'Pushed out': Stars fume over Craig Lowndes 'disgrace'

A fellow Supercars driver has questioned whether Craig Lowndes really wanted to retire or whether he was pushed by his team.

The six-time Bathurst 1000 champion will call time on his 21-year Supercars career at the end of the 2018 championship.

An emotional Lowndes announced earlier this mmonth that this year will be his final full-time season in the category.

The 44-year-old said he’d been discussing retirement with Triple Eight Race Engineering team boss Roland Dane for months but only came to a decision two weeks ago.

However rival driver David Reynolds isn’t so sure.

“When you watch (his retirement press conference), it’s so clear he is being half-pushed out, or pushed out entirely,” Reynolds told the FOX Motorsport Supercars Podcast.

TOWNSVILLE, AUSTRALIA – JULY 06: Craig Lowndes during a press conference held to announce his retirement prior to the Supercars Townsville 400 on July 6, 2018 in Townsville, Australia. (Photo by Daniel Kalisz/Getty Images)

“But, just judging by his body language, by what he says, he never really said it was his own idea, he always referred to ‘Roland, the team and I’ made the decision and it was clear-cut for me.

“I’m actually a little bit disappointed, because I love Lowndesy, I think he’s great for the sport, and to see him go in this way, it’s a bit weird, ‘cos he had 18 months left on his deal.

“Honestly, I don’t know why it’s happening, it’s kind of a real head-scratcher for me and a lot of people.”

Sky News host and Supercars fan Paul Murray went one step further, labelling the situation a ‘disgrace’.

“You can join the dots by looking, obviously,” Murray also said on the podcast.

“Where was the marketing around it? Where was the ‘thank you, Lowndes’ (branding)? Instead, no, it was a shove out at the start of the round and then they hoped that the results that they got on the weekend would become the story – that’s what it became – meaning people didn’t chase, ‘what the heck is going on here?’

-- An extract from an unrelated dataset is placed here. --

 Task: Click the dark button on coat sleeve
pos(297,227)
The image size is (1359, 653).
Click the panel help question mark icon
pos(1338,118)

DARWIN, AUSTRALIA – JUNE 17: David Reynolds celebrates on the podium after winning race 16 for the Supercars Darwin Triple Crown at Hidden Valley Raceway on June 17, 2018 in Darwin, Australia. (Photo by Daniel Kalisz/Getty Images)

“I think that the biggest giveaway that what’s happened here is a massive shove is Triple Eight — like them, loath them, whatever — the one thing they are very good at is marketing.

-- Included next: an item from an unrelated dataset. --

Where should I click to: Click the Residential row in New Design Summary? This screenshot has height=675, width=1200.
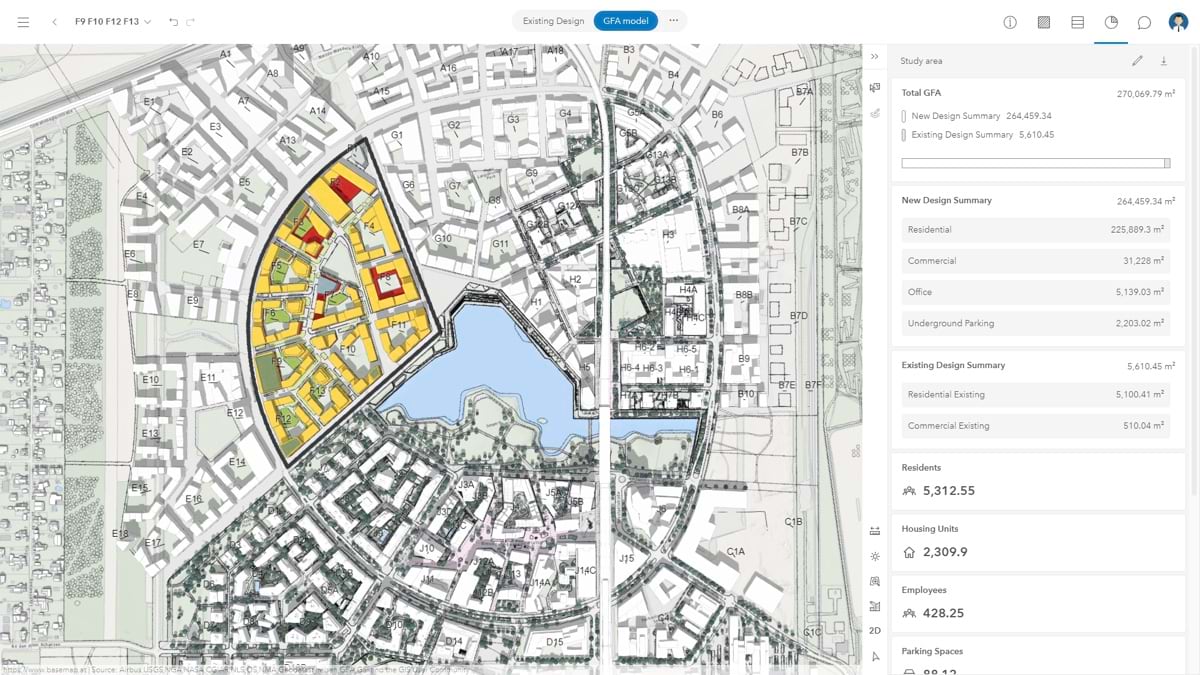(1035, 230)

“This is a team that if they had planned to bounce Lowndesy, or Lowndesy had decided to go, they would’ve sold T-shirts, they would’ve had a whole series of ‘thank you’ banners and stuff around Lowndes. Instead, no they didn’t.

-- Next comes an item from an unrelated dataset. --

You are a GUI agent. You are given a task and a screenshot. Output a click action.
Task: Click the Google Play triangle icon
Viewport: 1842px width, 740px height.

“People were genuinely surprised because, you know, it all happens at 10 o’clock on the Friday morning; it doesn’t happen at a home track, the kids aren’t aware of it, all this stuff. And that’s all the stuff that is a sign of a shove.

“I think Triple Eight has done something pretty serious here, because Lowndes is the connection to Brock. By shooting Bambi the way that they have and to shove him under the bus the way they did, I find, is a disgrace.

“I just think that a bloke that has won this many Bathursts, who is the link back to Brock, who’s done so much for the sport, he deserves a ‘goodbye’ lap at every single track, not a few on the way out.”

Lowndes retires from full-time driving as one of the most popular and successful drivers in the championship history.

He debuted for the Holden Racing Team as an endurance driver in 1994 before making his full-time debut in 1996, winning the first of his three championships that year.

After an unsuccessful stint in Europe in 1997, Lowndes returned to HRT winning the 1998 and 1999 championships before a controversial switch to Ford in 2000.

He joined Triple Eight in 2005, claiming five Bathurst titles while with the team including a win in 2006 just weeks after mentor Peter Brock died.